▶ Aufgabenliste
1. Welche Länder werden im Text über Treibhausgase namentlich genannt?
2. Beantworten Sie zum Text über Treibhausgase folgende Fragen:
(a) Das Niveau welchen Jahres haben die globalen Treibhausgas-Emissionen 2021 voraussichtlich fast wieder erreicht?
(b) Für wie viele Jahre reicht Deutschlands Budget beim derzeitigen Ausstoß noch?
(c) Seit welchem Jahr werden im Global Carbon Project jährlich die Emissionen in aller Welt untersucht?
3. Zitieren Sie aus dem Text über Treibhausgase die Passage, die mit „Seit 2001 nehmen“ anfängt und sich bis „und Meeresforschung beteiligt.“ erstreckt.

▶ Ausgewählter Auszug
Treibhausgase: Pandemieeffekt verpufft
Die Emissionen sind wieder auf dem Vor-Corona-Niveau. Deutschland läuft die Zeit davon: Beim derzeitigen Ausstoß reicht das Budget nur noch für sechs Jahre
Die globalen Treibhausgas-Emissionen haben 2021 voraussichtlich fast wieder das Niveau von 2019 erreicht. Der deutliche Rückgang im ersten Pandemiejahr war offensichtlich nur von kurzer Dauer. Zu diesem Ergebnis kommt das Global Carbon Project.
Seit 2001 nehmen in dieser internationalen Kooperation Wissenschaftlerinnen und Wissenschaftler unter anderem aus Thailand, Norwegen, den USA und Frankreich jährlich die Emissionen in aller Welt unter die Lupe. Aus Deutschland sind unter anderem Mitarbeiterinnen und Mitarbeiter des Alfred-Wegener-Instituts (AWI), Helmholtz-Zentrum für Polar- und Meeresforschung beteiligt.

▶ Datenauszug
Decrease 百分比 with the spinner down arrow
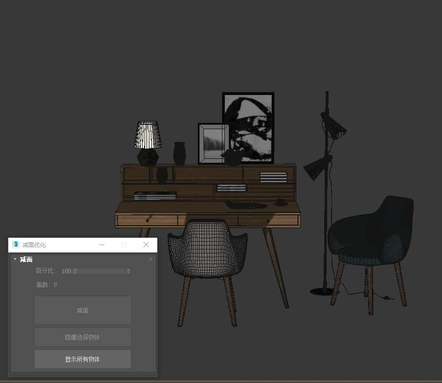coord(129,272)
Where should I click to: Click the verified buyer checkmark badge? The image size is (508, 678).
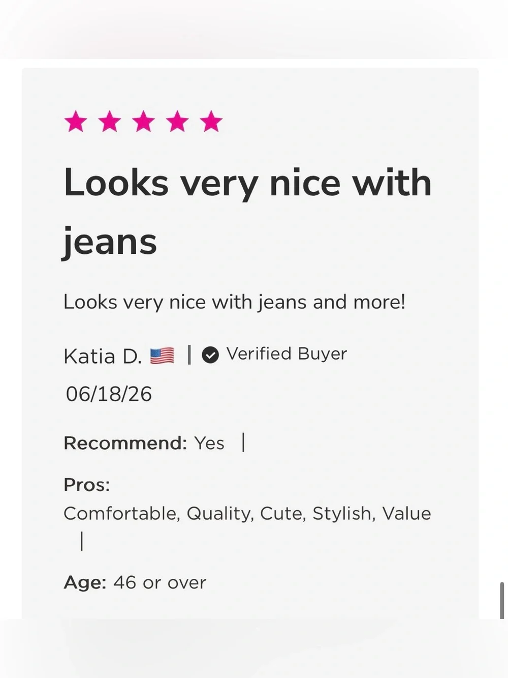point(210,355)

▶ Antworten
1. Deutschland, Thailand, Norwegen, die USA und Frankreich

2.
(a) 2019
(b) Sechs Jahre
(c) Seit 2001

3.
Seit 2001 nehmen in dieser internationalen Kooperation Wissenschaftlerinnen und Wissenschaftler unter anderem aus Thailand, Norwegen, den USA und Frankreich jährlich die Emissionen in aller Welt unter die Lupe. Aus Deutschland sind unter anderem Mitarbeiterinnen und Mitarbeiter des Alfred-Wegener-Instituts (AWI), Helmholtz-Zentrum für Polar- und Meeresforschung beteiligt.